As the leaves change color and the air turns crisp, it’s the perfect time to embrace the flavors of the season. Everywhere you go you will find pumpkin-spiced flavored foods and drinks. Last year, I laughed every time I drove down Park Street because the lube center offered pumpkin-spice oil changes!

While the official beginning of fall was September 23rd, the season can arrive anytime in the general vicinity. When thinking about harvest season, our thoughts go to the garden: oh, those hearty root vegetables, the big, beautiful winter squash, and cabbages to the juicy fruits of autumn—a bounty of nutrition and deliciousness!

Let’s focus on the best-known fall food—pumpkin. Did you know there are over 150 varieties in the world today? A pumpkin plant takes 90 to 120 days to mature from seed. The nation’s largest grower of pumpkins is the state of Illinois, and the pumpkin is the official state fruit of New Hampshire.

Where did the name come from? While it is believed the pumpkin originated in Central America, its name comes from the Greek word “pepon,” meaning large melon. While commonly considered a vegetable, it’s actually a fruit because it contains seeds. Although nutritionally speaking, it resembles the values of a vegetable.

Pumpkin has an impressive nutrient profile; it is rich in beta-carotene, which your body converts into vitamin A. It’s also a good source Vitamin C, which increases white blood cell production to speed up wound healing.

It also has Vitamin E, iron, folate and antioxidants, which support healthy vision, skin, and bones, and boosts immune function, reducing risk of chronic diseases by neutralizing free radicals. Its high potassium level is linked to heart benefits like lower blood pressure and reduced risk of strokes. [Healthline.com]

The pumpkin is surprisingly low in calories—1 cup has only 49 calories because it’s 94% water. It’s considered a nutrient-dense and weight-loss-friendly food. It’s known for its high fiber content, assisting with digestion and elimination. Some folks feel it suppresses their appetite.

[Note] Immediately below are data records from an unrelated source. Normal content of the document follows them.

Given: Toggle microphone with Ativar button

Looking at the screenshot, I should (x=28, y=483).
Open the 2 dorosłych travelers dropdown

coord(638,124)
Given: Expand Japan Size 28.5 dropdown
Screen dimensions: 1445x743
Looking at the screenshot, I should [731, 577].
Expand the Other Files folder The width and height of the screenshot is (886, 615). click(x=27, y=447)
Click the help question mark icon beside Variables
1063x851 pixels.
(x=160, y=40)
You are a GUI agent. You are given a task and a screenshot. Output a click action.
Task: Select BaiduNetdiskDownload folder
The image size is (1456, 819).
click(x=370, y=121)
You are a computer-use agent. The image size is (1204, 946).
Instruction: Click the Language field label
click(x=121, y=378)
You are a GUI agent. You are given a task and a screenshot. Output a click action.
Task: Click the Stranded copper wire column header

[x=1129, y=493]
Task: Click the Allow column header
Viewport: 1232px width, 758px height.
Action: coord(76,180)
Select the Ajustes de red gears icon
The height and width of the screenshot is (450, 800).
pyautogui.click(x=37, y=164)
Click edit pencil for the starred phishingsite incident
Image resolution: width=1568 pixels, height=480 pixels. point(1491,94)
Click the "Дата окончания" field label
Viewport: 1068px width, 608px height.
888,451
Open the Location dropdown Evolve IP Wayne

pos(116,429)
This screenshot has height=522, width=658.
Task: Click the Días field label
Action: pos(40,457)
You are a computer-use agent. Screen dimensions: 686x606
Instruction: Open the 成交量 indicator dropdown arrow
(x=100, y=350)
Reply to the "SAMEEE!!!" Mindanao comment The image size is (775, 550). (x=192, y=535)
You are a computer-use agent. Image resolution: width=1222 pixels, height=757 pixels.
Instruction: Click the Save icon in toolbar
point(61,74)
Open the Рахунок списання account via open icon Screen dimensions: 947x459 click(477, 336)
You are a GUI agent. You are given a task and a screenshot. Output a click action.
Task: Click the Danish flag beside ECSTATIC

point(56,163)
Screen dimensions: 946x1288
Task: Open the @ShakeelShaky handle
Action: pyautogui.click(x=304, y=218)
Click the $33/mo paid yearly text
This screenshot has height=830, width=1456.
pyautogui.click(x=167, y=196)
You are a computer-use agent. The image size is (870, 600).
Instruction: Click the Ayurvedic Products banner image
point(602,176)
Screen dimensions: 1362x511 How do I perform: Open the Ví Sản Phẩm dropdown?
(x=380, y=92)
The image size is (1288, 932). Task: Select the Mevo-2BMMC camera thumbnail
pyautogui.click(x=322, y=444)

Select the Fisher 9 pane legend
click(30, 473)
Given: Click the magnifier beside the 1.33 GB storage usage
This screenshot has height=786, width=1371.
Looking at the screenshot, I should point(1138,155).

Pumpkin is delicious, versatile and easy to add to your diet. It can be steamed, baked, boiled, or roasted (see recipe above). The yellow-orange flowers on the vine are also edible. Its sweet flavor makes it a popular ingredient in dishes like custards, pies, muffins, and pancakes. However, it works just as well in savory dishes, such as roasted vegetables, soups, and pastas. Many people also enjoy making it into pumpkin soup, especially during winter.

As any pumpkin carver can tell you, pumpkins have a very tough skin, so it requires effort to slice. Once you cut it open, scoop out the seeds and any stringy parts, then slice the pumpkin into wedges. (Most recipes want the peel removed, but not the roasted pumpkins in today’s recipe.) The seeds are also edible and packed with nutrients, which offer many other benefits. Seed roasting is an annual tradition in our family.

Pumpkin is available in most grocery stores canned, or more recently, fresh pre-cut, giving you flexibility with your recipes and preparation. When buying canned, be sure to read the label carefully, as not all products will be 100% pumpkin.

Pumpkin is considered mildly diuretic, which means eating a lot of pumpkin may induce a “water-pill-like” reaction, increasing the amount of water and salt your body expels through urine. This effect may harm people taking certain medicines such as lithium. Diuretics can impair your body’s ability to remove lithium, causing serious side effects. [Healthline.com]

A word of warning… although pumpkin is healthy, many pumpkin-based junk foods—such as some lattés, candies, and pie fillings, are loaded with added sugar. They do not offer the same health benefits as consuming the fruit itself and should be avoided, like all junk foods.

So, whether you are enjoying a healthy pumpkin soup, carving a pumpkin, or eating a pumpkin-flavored dessert, get outside and enjoy the scents, weather, and scenery of fall!